Thank you, Ms. Romanado.
What a pleasure it is to be back after 10 years. I wonder if you all missed me.
To all of my colleagues and guests who are here today as witnesses, thank you for presenting. I look forward to the questions that you may have. We may differ on some ideas, but it's really good to be back. Thanks for inviting me.
First, let me thank you for the opportunity to speak to this committee today.
I am here in my capacity as President of Canadians for Affordable Energy. We are a not for profit organization, with almost 200,000 supporters following us on a variety of social media channels and email. That following is growing by the day, as more and more Canadians become alarmed at what is happening on energy prices.
I will try to go back and forth in French and English, so I hope I don't lose the interpreters in the process. I know sometimes it can be a bit of a challenge technologically.
Our focus is simple. Affordable energy has to be and needs to remain our foundational effect on the well-being of Canadians. Keeping energy affordable requires constant attention, as there needs to be a steady push back against policy pitfalls that appear to threaten it.
COVID-19 and the lockdowns imposed because of it have had a huge—I can't underestimate and underemphasize that—economic impact on Canadians. Massive amounts of public dollars are being spent to soften the pain of that impact. Governments are using, unfortunately, the excuse of COVID-19 to spend even more, causing massive debt in our country. Our children and our grandchildren will have to pay for that, and this, of course, accumulates at an unprecedented degree.
An economic hit from an epidemic, of course, is to be expected. What is not expected is the piling on of more debt and wasteful spending under the guise of a response when, in fact, it's spending aimed at redesigning the economy in the image of the government's ideological bias.
The build back campaign of this Liberal government—and I say this as a former MP of more than 17 years standing in the Liberal Party—is all about that ideological bias. It is a radical green agenda that is trying to deconstruct the fundamental elements of our extraordinary country.
The people who will be hurt are ordinary Canadians in the millions. How? First will be through a carbon tax that is now set to go to $170 a tonne within a decade, adding thousands to every family's annual costs, of which only a portion will flow back to those in terms of rebates.
Second, it will be through the clean fuel standard that, despite claims of this government, amounts to a second carbon tax for the consumer, as it will drive the price of energy up. Third will be—I don't want to take away from Mr. Cairo—through building code changes that will make expensive housing even more unaffordable.
The question is: What if you can't have an affordable furnace in your home? What if you're required to meet a new building standard that dramatically raises the cost of basic energy services? This, in fact, is what is coming to us. It is obviously a building code campaign that I refer to as a third carbon tax.
Fourth, through huge outlays of taxpayers' hard-earned dollars on a variety of government programs that amount to picking favourites in fuels and technology, there are programs like electric bus subsidies and biofuel subsidies. These and other government actions are massive expenditures that will not expedite recovery. Some government spending will provide a temporary boost, but that will have the net effect of enriching a handful of those who have placed themselves strategically close to the government and, of course, decision-makers.
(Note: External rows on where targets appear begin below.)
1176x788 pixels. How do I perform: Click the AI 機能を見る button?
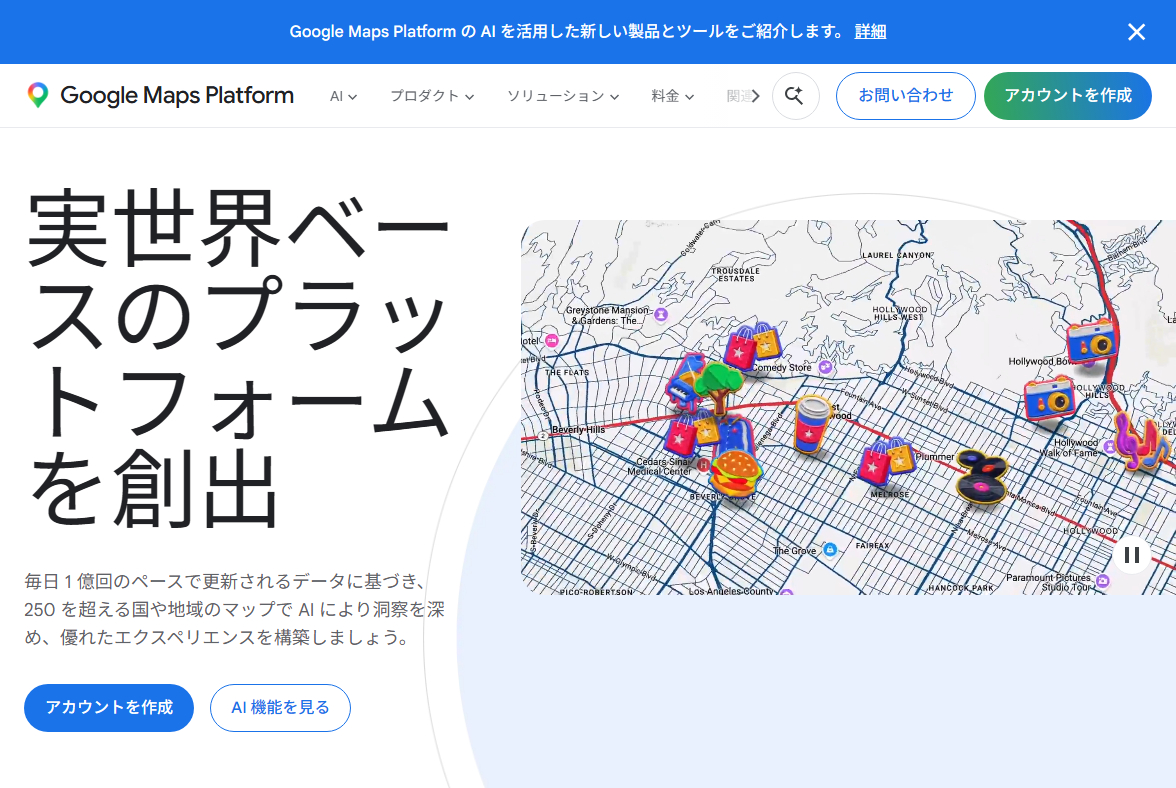click(280, 708)
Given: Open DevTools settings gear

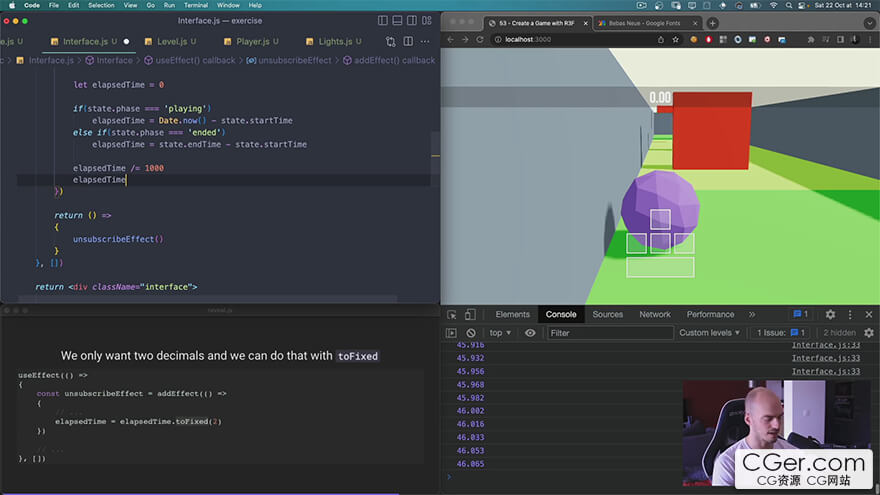Looking at the screenshot, I should 830,314.
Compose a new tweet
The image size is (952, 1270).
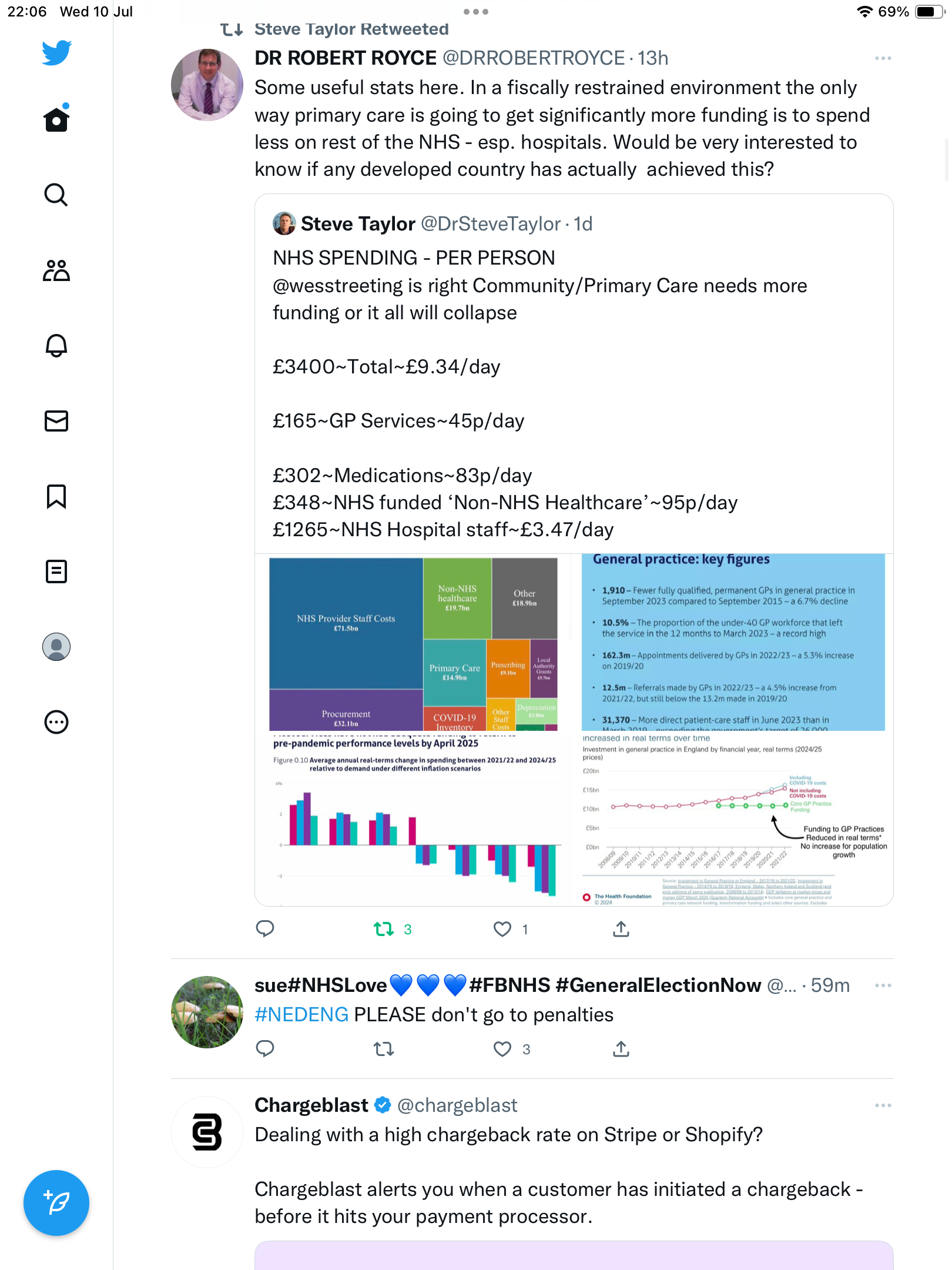[x=56, y=1202]
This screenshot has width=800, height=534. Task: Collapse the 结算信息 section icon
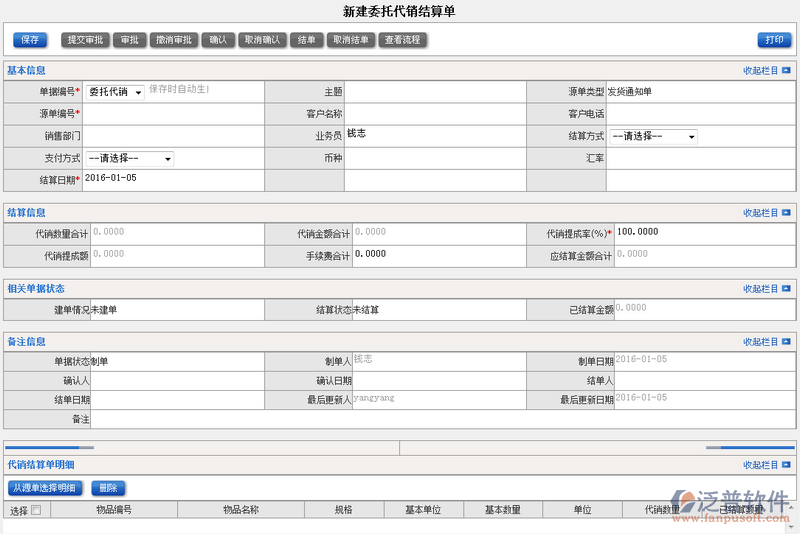pyautogui.click(x=786, y=213)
Think of renewable companies pushing how green and economic they are when you know full well that they can't survive without public dollars. Think of countless other companies that will pile on trying to find some way to access public subsidies to get their piece of the largesse. Think of hedge funds. Think of banks and lending institutions. Think here of the financial industry investors who are riding the green wave to create investment opportunities while virtue signalling with their rhetoric about how we need to act.
Our energy system is one of the most robust in the world. I think there is no debate on that. We are blessed with extraordinary fuels, technologies and human know-how, but we are now under the spell of those who say, “It needs to change, and we definitely know what's best.”
I see my time is up, but I want to point out that it's time to stop interfering with the economy. It's time to look at technology, not taxes.